The entries shown below should be output exactly as they appear.

● ● ●

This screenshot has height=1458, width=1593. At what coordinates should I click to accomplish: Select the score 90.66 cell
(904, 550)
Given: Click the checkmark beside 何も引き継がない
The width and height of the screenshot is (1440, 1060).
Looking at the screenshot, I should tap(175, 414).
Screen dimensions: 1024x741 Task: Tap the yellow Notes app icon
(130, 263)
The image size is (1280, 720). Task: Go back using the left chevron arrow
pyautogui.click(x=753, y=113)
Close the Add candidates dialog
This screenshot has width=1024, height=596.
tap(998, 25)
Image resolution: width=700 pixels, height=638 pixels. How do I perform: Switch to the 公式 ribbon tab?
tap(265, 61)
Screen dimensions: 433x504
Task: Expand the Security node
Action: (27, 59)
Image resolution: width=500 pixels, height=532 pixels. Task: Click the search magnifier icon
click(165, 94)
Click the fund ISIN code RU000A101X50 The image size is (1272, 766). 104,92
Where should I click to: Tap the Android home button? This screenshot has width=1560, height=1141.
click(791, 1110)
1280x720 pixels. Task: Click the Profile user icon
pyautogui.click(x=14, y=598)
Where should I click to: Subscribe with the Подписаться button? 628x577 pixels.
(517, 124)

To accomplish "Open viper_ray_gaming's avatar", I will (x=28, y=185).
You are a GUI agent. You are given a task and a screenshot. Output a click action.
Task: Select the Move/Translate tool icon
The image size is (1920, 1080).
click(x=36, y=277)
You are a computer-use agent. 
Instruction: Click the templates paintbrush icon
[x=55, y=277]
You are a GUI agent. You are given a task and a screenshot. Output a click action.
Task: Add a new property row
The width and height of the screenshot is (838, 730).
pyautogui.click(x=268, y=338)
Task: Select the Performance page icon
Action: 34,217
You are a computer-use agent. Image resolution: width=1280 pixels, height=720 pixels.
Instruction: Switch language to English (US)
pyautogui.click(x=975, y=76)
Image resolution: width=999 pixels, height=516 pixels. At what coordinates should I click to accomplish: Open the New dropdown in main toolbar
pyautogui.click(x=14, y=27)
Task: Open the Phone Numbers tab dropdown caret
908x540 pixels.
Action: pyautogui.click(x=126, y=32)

● ● ●

- _Expected answer_:
This screenshot has height=1458, width=1593. At what coordinates should I click to accomplish: Select the score 90.66 cell
(904, 550)
Given: Click the checkmark beside 何も引き継がない
The width and height of the screenshot is (1440, 1060).
Looking at the screenshot, I should tap(175, 414).
Screen dimensions: 1024x741 Task: Tap the yellow Notes app icon
(130, 263)
The image size is (1280, 720). Task: Go back using the left chevron arrow
pyautogui.click(x=753, y=113)
Close the Add candidates dialog
This screenshot has width=1024, height=596.
tap(998, 25)
Image resolution: width=700 pixels, height=638 pixels. How do I perform: Switch to the 公式 ribbon tab?
tap(265, 61)
Screen dimensions: 433x504
Task: Expand the Security node
Action: (27, 59)
Image resolution: width=500 pixels, height=532 pixels. Task: Click the search magnifier icon
click(165, 94)
Click the fund ISIN code RU000A101X50 The image size is (1272, 766). 104,92
Where should I click to: Tap the Android home button? This screenshot has width=1560, height=1141.
click(791, 1110)
1280x720 pixels. Task: Click the Profile user icon
pyautogui.click(x=14, y=598)
Where should I click to: Subscribe with the Подписаться button? 628x577 pixels.
(517, 124)

To accomplish "Open viper_ray_gaming's avatar", I will (x=28, y=185).
You are a GUI agent. You are given a task and a screenshot. Output a click action.
Task: Select the Move/Translate tool icon
The image size is (1920, 1080).
click(x=36, y=277)
You are a computer-use agent. 
Instruction: Click the templates paintbrush icon
[x=55, y=277]
You are a GUI agent. You are given a task and a screenshot. Output a click action.
Task: Add a new property row
The width and height of the screenshot is (838, 730).
pyautogui.click(x=268, y=338)
Task: Select the Performance page icon
Action: 34,217
You are a computer-use agent. Image resolution: width=1280 pixels, height=720 pixels.
Instruction: Switch language to English (US)
pyautogui.click(x=975, y=76)
Image resolution: width=999 pixels, height=516 pixels. At what coordinates should I click to accomplish: Open the New dropdown in main toolbar
pyautogui.click(x=14, y=27)
Task: Open the Phone Numbers tab dropdown caret
908x540 pixels.
Action: pyautogui.click(x=126, y=32)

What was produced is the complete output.